The glasses will come with a variety of nose pieces to accommodate different nose shapes and to allow the Tilt Five glasses to be worn over prescription glasses. A 6DoF wand and retro-reflective game board come with the glasses, rounding out the Tilt Five system. Other game controllers can be used with the system as well.

The glasses can connect to a mobile device, tablet, or PC via USB 3.0. Windows 10, Linux, and select Android devices will be supported at launch. Additional platforms will be added shortly after launch. The Tilt Five SDK exposes C APIs for native code on all supported host platforms. As well, plug-ins will be provided to developers using Unity 5.5+ or Unreal Engine 4.

Hands-on demo

Above: Watch out for that ogre! 

Image Credit: Tilt Five

Ellsworth showed me a working system that had very good 3D graphics. I was able to view some demos like a Marble Madness-like game where you could tilt a playing field and roll marbles across it.
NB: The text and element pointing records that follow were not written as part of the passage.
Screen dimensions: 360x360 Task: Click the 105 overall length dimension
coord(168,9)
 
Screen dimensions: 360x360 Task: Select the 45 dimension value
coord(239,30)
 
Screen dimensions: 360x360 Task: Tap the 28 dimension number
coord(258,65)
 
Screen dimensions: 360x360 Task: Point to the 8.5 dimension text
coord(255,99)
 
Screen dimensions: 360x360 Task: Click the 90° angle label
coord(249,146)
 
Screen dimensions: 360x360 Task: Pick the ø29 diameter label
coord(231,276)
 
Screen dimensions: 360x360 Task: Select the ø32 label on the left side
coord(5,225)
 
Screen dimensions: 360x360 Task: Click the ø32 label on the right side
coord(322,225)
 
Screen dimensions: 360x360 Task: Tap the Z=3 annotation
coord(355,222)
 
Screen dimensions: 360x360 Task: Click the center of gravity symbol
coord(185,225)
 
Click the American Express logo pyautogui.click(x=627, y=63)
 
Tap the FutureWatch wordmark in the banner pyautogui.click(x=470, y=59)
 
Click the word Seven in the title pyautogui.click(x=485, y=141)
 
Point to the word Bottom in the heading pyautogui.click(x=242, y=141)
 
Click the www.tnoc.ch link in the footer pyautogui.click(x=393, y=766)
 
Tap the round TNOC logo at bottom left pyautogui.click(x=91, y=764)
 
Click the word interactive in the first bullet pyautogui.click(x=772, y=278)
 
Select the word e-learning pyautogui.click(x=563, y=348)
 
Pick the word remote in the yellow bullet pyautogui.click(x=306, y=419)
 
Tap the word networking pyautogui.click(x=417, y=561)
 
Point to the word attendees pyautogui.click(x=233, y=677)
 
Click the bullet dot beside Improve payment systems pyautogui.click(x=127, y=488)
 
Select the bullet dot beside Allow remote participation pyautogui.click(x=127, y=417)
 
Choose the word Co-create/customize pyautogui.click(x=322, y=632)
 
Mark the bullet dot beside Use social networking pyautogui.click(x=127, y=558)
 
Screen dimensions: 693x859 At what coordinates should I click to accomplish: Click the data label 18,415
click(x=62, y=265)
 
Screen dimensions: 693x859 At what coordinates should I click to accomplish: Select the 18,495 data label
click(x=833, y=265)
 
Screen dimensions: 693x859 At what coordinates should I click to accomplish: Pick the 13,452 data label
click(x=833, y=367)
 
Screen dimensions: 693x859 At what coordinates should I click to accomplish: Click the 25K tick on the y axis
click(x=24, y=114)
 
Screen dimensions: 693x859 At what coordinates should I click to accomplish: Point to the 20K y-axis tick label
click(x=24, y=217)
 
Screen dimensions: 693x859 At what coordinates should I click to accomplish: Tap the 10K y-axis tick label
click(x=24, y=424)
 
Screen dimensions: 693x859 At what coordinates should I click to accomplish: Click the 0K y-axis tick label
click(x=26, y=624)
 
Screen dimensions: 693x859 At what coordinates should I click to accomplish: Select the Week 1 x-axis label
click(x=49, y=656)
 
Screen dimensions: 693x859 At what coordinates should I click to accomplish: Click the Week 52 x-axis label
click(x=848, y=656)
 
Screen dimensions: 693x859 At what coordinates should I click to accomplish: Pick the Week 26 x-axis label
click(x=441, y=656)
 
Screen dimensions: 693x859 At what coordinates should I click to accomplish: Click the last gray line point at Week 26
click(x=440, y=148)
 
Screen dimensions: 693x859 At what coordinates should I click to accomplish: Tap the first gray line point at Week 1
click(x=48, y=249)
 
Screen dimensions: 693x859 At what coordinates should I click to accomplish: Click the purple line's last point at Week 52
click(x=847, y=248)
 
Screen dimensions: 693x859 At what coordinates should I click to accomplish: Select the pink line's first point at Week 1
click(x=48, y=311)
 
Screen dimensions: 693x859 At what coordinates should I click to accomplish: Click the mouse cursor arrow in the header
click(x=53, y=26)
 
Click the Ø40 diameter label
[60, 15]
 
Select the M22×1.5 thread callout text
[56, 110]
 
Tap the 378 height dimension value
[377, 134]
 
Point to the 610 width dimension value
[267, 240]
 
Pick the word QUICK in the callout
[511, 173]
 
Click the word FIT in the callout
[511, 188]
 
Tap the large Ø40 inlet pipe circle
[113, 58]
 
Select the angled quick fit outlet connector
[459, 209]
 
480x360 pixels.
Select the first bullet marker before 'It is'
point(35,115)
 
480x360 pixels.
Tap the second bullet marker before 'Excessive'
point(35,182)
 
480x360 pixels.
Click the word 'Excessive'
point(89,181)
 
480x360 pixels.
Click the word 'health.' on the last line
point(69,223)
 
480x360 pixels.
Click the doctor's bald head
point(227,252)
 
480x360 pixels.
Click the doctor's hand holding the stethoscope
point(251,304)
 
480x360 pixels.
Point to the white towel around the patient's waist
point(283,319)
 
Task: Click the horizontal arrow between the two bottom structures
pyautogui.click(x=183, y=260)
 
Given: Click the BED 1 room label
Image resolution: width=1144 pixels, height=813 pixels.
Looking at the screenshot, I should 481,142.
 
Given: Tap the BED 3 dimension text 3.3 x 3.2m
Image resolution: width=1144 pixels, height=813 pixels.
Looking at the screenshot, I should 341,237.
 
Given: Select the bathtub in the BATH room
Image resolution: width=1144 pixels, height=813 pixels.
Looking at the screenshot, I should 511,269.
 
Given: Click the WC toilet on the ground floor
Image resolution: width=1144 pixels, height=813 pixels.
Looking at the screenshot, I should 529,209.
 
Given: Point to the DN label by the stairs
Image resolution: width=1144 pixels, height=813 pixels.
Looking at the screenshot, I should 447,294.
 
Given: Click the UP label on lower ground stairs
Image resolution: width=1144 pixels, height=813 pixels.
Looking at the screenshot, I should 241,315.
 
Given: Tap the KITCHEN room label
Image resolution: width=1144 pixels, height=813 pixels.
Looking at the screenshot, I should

And I played around with a wand, which I could use to grab little cubes and spawn new ones. Everything worked fine.

I didn’t see anything as you can see in some of these pictures, but the images were sharp.

I could see my hands and the world around me while I looked through the glasses.

“We like to say we are compatible with pizza, as you can see your hands with our headset on,” Ellsworth said.

The plan ahead

Above: Tilt Five

Image Credit: Tilt Five

Ellsworth has raised a little money but she is not planning to go the same route with venture capitalists, as she did before. The company plans to ship beta glasses to its crowdfunding supporters in February and then final glasses in the second quarter of 2020.

The new hardware is based on CastAR’s technology, but Ellsworth has been better putting cheaper and faster components into the system. The glasses can now plug into standard Android smartphones via USB wires.

“I changed a bunch of stuff,” Ellsworth said. “So the projectors are higher quality. You can see the edges really well. We’re able to reduce the cost down a lot.”

The company has about a half-dozen developers supporting it and is working on getting another dozen. Tilt Five has about a half-dozen games ready.

“The big difference between here and CastAR is that they made us go super wide,” Ellsworth said. “Then we lost our identity. We’re really focused on tabletop entertainment today.”